*** Source records ***

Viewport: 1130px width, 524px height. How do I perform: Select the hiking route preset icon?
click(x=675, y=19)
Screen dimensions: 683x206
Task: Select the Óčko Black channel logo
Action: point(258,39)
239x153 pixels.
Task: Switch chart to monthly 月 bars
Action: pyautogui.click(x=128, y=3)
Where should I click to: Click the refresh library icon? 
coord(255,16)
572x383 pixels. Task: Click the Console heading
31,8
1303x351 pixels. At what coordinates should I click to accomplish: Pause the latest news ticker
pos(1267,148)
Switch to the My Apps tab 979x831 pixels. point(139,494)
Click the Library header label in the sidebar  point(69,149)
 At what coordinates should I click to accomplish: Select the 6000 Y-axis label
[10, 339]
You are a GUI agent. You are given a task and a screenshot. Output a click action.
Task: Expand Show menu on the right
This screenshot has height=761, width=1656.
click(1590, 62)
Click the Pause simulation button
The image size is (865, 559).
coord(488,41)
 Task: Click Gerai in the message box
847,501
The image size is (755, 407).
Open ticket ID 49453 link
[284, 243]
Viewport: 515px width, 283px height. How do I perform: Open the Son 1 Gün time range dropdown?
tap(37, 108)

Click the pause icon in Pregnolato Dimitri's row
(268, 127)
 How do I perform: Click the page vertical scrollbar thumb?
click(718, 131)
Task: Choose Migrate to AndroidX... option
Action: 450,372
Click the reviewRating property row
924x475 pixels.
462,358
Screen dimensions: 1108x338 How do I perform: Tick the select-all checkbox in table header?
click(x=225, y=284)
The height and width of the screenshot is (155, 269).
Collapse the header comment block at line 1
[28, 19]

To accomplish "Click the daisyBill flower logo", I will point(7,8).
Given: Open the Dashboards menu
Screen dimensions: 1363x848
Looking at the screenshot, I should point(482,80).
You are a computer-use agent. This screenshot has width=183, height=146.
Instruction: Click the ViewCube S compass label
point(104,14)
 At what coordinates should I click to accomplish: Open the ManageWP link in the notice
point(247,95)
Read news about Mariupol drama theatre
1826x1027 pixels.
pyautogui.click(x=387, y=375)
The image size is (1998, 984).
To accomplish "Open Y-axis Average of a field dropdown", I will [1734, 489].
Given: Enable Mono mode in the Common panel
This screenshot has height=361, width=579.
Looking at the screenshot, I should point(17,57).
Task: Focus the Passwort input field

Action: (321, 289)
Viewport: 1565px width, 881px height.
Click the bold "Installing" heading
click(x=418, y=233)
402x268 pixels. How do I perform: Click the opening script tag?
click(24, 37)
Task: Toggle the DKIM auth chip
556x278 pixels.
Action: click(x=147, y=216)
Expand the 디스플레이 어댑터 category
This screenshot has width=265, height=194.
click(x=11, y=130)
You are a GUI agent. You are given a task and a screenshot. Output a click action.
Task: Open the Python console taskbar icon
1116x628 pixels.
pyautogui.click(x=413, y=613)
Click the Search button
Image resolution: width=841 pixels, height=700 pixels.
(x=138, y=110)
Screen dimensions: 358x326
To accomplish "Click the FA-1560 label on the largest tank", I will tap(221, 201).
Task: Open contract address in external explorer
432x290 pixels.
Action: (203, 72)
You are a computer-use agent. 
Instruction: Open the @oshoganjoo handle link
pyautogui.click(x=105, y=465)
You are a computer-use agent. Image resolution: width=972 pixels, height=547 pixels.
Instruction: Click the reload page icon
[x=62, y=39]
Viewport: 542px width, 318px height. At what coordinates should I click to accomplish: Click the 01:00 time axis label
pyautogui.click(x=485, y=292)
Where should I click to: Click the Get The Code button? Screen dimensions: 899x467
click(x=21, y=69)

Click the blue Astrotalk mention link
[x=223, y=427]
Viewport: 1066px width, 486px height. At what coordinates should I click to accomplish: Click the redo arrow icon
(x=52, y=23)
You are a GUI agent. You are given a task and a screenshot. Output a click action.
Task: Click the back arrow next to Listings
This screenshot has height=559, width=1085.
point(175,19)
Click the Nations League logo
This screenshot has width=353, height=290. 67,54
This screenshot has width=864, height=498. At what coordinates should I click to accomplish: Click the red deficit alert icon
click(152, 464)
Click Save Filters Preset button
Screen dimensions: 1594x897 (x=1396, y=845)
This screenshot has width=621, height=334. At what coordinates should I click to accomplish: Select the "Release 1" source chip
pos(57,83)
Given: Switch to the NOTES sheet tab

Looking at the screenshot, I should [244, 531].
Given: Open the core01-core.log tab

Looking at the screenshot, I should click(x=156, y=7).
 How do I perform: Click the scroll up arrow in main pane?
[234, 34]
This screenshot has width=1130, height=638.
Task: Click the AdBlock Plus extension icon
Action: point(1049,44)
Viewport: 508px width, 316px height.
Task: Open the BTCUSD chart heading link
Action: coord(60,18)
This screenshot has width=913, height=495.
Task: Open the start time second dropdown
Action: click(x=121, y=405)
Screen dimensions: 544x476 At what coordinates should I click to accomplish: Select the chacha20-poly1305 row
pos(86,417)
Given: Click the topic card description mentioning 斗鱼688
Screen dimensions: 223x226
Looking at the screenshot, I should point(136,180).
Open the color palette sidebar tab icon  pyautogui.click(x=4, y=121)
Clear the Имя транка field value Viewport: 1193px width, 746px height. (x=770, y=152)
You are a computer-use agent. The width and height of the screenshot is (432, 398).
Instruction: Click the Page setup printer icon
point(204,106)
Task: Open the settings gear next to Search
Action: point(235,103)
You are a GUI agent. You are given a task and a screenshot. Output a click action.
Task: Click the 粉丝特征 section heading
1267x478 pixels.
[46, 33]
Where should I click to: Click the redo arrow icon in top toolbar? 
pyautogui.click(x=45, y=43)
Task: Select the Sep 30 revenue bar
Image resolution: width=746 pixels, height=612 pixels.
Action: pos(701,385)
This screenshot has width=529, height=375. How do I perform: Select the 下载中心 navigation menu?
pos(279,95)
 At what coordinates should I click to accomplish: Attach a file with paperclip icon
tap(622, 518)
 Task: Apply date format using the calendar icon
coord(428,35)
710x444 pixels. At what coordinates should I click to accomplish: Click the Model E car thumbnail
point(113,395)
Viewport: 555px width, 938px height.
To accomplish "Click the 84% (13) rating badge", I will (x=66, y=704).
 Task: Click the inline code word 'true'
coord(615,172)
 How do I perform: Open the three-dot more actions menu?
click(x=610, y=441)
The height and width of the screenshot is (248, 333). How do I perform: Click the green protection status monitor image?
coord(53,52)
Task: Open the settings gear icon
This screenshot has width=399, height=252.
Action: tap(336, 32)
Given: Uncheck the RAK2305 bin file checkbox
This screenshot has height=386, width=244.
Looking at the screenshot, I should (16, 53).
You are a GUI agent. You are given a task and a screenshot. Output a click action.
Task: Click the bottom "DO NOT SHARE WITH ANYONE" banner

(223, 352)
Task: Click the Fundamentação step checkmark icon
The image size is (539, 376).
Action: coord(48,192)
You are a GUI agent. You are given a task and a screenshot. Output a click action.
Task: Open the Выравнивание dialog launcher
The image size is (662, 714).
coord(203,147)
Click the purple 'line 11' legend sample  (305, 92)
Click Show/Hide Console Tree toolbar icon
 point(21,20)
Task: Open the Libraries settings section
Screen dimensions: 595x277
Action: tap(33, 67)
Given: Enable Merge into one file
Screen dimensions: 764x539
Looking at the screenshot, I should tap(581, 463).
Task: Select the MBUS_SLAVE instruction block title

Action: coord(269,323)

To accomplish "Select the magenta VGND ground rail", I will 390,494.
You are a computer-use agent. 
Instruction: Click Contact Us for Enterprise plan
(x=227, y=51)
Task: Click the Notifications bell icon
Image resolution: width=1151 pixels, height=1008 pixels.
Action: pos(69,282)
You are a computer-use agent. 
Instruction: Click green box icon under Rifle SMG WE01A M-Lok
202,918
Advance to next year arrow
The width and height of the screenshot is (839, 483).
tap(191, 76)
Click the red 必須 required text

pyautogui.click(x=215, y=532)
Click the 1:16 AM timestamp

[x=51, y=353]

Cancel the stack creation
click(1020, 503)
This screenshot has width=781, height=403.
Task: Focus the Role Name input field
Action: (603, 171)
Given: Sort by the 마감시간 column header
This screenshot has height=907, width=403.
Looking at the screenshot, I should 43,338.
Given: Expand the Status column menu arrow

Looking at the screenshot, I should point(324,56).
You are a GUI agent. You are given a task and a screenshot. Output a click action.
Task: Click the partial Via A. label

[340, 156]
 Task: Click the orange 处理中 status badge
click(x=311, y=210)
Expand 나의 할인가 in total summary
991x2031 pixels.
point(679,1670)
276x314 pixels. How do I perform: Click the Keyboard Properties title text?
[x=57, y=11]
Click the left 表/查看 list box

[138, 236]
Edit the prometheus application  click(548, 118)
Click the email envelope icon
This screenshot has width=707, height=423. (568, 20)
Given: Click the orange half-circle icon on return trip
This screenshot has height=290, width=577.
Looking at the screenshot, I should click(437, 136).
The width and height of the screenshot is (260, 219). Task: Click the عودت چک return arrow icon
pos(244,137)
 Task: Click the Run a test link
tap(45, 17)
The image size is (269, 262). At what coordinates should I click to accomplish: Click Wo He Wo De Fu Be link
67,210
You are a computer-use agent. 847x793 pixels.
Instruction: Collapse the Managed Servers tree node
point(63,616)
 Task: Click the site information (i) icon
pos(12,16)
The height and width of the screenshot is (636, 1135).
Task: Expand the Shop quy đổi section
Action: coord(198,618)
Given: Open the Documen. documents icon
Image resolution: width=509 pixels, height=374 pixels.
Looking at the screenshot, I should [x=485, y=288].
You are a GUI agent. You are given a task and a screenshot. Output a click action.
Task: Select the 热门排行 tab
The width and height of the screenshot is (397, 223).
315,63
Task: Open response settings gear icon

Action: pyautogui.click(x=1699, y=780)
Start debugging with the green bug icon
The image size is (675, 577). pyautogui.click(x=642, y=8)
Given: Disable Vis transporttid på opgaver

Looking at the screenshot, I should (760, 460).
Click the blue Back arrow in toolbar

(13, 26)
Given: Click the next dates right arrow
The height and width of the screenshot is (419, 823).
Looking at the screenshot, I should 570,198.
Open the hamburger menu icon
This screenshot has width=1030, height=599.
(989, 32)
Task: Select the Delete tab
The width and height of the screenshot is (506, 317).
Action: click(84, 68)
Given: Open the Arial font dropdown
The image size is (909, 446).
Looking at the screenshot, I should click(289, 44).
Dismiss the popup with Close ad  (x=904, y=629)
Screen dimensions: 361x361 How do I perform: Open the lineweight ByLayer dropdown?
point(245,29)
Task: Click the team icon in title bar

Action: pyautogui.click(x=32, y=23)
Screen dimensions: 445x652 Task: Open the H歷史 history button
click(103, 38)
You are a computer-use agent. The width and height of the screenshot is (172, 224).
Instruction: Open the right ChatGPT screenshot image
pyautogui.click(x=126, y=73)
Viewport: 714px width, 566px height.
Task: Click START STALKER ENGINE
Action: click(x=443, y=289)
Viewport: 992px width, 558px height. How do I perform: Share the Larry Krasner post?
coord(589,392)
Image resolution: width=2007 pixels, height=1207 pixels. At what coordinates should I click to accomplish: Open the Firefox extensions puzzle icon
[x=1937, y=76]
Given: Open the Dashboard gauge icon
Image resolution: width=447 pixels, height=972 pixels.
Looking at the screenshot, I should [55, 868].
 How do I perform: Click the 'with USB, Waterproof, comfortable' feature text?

***

> [Direction] Reproduce the listing lines above verbatim, from the line with "Given: Disable Vis transporttid på opgaver" up to and including the line with "Looking at the screenshot, I should click(289, 44).".

> [Response for this exercise]
Given: Disable Vis transporttid på opgaver

Looking at the screenshot, I should (760, 460).
Click the blue Back arrow in toolbar

(13, 26)
Given: Click the next dates right arrow
The height and width of the screenshot is (419, 823).
Looking at the screenshot, I should 570,198.
Open the hamburger menu icon
This screenshot has width=1030, height=599.
(989, 32)
Task: Select the Delete tab
The width and height of the screenshot is (506, 317).
Action: click(84, 68)
Given: Open the Arial font dropdown
The image size is (909, 446).
Looking at the screenshot, I should click(289, 44).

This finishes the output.